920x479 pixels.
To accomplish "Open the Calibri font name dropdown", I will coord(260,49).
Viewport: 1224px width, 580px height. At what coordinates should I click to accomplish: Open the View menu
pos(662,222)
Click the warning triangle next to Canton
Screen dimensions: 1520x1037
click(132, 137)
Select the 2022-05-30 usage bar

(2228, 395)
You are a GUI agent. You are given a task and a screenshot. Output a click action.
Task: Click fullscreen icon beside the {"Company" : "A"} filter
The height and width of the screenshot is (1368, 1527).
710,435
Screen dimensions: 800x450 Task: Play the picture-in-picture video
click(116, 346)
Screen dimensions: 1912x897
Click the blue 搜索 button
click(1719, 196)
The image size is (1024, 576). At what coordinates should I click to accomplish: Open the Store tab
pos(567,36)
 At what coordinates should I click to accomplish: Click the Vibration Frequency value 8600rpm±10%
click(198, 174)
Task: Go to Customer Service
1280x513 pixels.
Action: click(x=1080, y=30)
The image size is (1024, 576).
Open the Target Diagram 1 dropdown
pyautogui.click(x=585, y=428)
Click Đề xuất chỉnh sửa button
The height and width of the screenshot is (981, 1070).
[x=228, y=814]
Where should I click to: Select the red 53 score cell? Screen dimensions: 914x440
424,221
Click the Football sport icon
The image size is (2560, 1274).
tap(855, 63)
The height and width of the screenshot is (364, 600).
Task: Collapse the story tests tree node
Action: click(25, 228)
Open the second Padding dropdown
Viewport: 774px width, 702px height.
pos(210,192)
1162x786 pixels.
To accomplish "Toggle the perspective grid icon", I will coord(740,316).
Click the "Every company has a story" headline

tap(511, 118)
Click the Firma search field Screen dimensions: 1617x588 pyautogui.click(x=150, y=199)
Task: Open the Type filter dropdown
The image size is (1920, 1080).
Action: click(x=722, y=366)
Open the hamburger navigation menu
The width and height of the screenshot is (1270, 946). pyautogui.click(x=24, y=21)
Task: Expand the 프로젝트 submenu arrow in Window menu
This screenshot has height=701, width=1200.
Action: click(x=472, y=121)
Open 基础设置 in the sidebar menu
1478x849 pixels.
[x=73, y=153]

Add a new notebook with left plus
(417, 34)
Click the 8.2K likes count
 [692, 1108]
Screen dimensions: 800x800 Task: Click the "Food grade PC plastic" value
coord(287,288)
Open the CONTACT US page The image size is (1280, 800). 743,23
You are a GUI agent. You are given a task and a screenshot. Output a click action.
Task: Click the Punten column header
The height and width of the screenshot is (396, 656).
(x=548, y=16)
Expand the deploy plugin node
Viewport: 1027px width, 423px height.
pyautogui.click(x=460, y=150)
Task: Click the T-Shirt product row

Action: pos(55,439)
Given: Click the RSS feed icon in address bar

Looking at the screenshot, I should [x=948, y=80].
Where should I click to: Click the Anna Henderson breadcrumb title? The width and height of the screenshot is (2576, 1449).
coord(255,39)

---*---

Task details ▸ Retype all of the data above line for line, with no changes.

Solution ▸
920x479 pixels.
To accomplish "Open the Calibri font name dropdown", I will coord(260,49).
Viewport: 1224px width, 580px height. At what coordinates should I click to accomplish: Open the View menu
pos(662,222)
Click the warning triangle next to Canton
Screen dimensions: 1520x1037
click(132, 137)
Select the 2022-05-30 usage bar

(2228, 395)
You are a GUI agent. You are given a task and a screenshot. Output a click action.
Task: Click fullscreen icon beside the {"Company" : "A"} filter
The height and width of the screenshot is (1368, 1527).
710,435
Screen dimensions: 800x450 Task: Play the picture-in-picture video
click(116, 346)
Screen dimensions: 1912x897
Click the blue 搜索 button
click(1719, 196)
The image size is (1024, 576). At what coordinates should I click to accomplish: Open the Store tab
pos(567,36)
 At what coordinates should I click to accomplish: Click the Vibration Frequency value 8600rpm±10%
click(198, 174)
Task: Go to Customer Service
1280x513 pixels.
Action: click(x=1080, y=30)
The image size is (1024, 576).
Open the Target Diagram 1 dropdown
pyautogui.click(x=585, y=428)
Click Đề xuất chỉnh sửa button
The height and width of the screenshot is (981, 1070).
[x=228, y=814]
Where should I click to: Select the red 53 score cell? Screen dimensions: 914x440
424,221
Click the Football sport icon
The image size is (2560, 1274).
tap(855, 63)
The height and width of the screenshot is (364, 600).
Task: Collapse the story tests tree node
Action: click(25, 228)
Open the second Padding dropdown
Viewport: 774px width, 702px height.
pos(210,192)
1162x786 pixels.
To accomplish "Toggle the perspective grid icon", I will coord(740,316).
Click the "Every company has a story" headline

tap(511, 118)
Click the Firma search field Screen dimensions: 1617x588 pyautogui.click(x=150, y=199)
Task: Open the Type filter dropdown
The image size is (1920, 1080).
Action: click(x=722, y=366)
Open the hamburger navigation menu
The width and height of the screenshot is (1270, 946). pyautogui.click(x=24, y=21)
Task: Expand the 프로젝트 submenu arrow in Window menu
This screenshot has height=701, width=1200.
Action: click(x=472, y=121)
Open 基础设置 in the sidebar menu
1478x849 pixels.
[x=73, y=153]

Add a new notebook with left plus
(417, 34)
Click the 8.2K likes count
 [692, 1108]
Screen dimensions: 800x800 Task: Click the "Food grade PC plastic" value
coord(287,288)
Open the CONTACT US page The image size is (1280, 800). 743,23
You are a GUI agent. You are given a task and a screenshot. Output a click action.
Task: Click the Punten column header
The height and width of the screenshot is (396, 656).
(x=548, y=16)
Expand the deploy plugin node
Viewport: 1027px width, 423px height.
pyautogui.click(x=460, y=150)
Task: Click the T-Shirt product row

Action: pos(55,439)
Given: Click the RSS feed icon in address bar

Looking at the screenshot, I should [x=948, y=80].
Where should I click to: Click the Anna Henderson breadcrumb title? The width and height of the screenshot is (2576, 1449).
coord(255,39)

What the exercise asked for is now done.